Soft landings are rare occurrences for a number of reasons:

  • Greed - Near the end of a cycle, the market psychology is not conducive to good decision-making. People are buying because they don’t want to miss out, not because the economics are compelling or the purchase fits with their long-term investment plan.
  • Weak hands – For greed-related reasons, more assets are held in weak hands at the peak of the cycle. In other words, when a slowdown comes, many buyers aren’t willing or able to deal with adversity.
  • Debt – At the end of the cycle, leverage is at a maximum.
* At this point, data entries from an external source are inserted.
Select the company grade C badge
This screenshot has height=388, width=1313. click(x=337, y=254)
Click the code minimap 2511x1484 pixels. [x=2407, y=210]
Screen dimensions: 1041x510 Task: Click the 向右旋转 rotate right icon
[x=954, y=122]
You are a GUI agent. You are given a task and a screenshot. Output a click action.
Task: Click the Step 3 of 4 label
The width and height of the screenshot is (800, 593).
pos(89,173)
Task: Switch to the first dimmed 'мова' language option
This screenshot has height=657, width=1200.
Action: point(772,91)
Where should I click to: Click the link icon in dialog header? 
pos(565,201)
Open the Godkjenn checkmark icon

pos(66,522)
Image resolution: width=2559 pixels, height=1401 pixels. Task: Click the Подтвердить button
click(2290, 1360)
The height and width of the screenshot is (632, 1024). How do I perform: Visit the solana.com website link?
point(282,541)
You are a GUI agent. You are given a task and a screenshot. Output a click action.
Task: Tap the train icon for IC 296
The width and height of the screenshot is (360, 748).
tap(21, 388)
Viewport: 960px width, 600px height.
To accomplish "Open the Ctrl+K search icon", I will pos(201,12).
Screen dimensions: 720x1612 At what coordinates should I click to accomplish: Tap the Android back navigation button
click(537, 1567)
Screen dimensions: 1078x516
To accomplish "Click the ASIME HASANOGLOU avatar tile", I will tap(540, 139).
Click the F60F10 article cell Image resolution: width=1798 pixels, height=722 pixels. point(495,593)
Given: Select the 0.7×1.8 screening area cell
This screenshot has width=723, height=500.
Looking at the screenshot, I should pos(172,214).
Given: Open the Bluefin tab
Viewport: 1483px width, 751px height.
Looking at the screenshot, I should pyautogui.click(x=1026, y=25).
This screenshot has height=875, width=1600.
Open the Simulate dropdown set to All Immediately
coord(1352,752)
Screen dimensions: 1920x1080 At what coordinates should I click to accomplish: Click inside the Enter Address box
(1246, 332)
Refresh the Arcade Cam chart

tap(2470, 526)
Any subsequent deleveraging puts pressure on prices.
  • Fatigue – After a long cycle, it gets to the point where most people have already bought, or at least their adrenaline has stopped pumping.
  • Economic circumstances change – The favourable forces that pushed the market well above the long-term trend don’t go on forever. At some point, some of them will dissipate or reverse.
  • Valuation – As with any asset, valuations will swing like a pendulum. When everything is good, anxious buyers push prices to the expensive side of the arc. When the sellers become the anxious ones, the pendulum swings back.
  • Increased supply – Money goes where the profits are. Success encourages increased investment, which translates into more supply than is needed.

Despite the consensus, I think it’s a bold prediction to say the housing boom will come to an end softly. I say that because complacency around mortgage rates and prices makes the market psychologically vulnerable. Canadians’ borrowing binge is getting downright unhealthy. The first-time buyer segment of the population (25-34 year olds) is flattening out after going through a growth spurt (bad pun). And valuations are stretched, based on a number of measures, including the rental return.

Maybe the biggest reason Canadian housing will experience a rough ride is because the term ‘soft landing’ is being used so often. Pronouncements of soft landings usually means there’s a good chance we’re headed for a hard landing.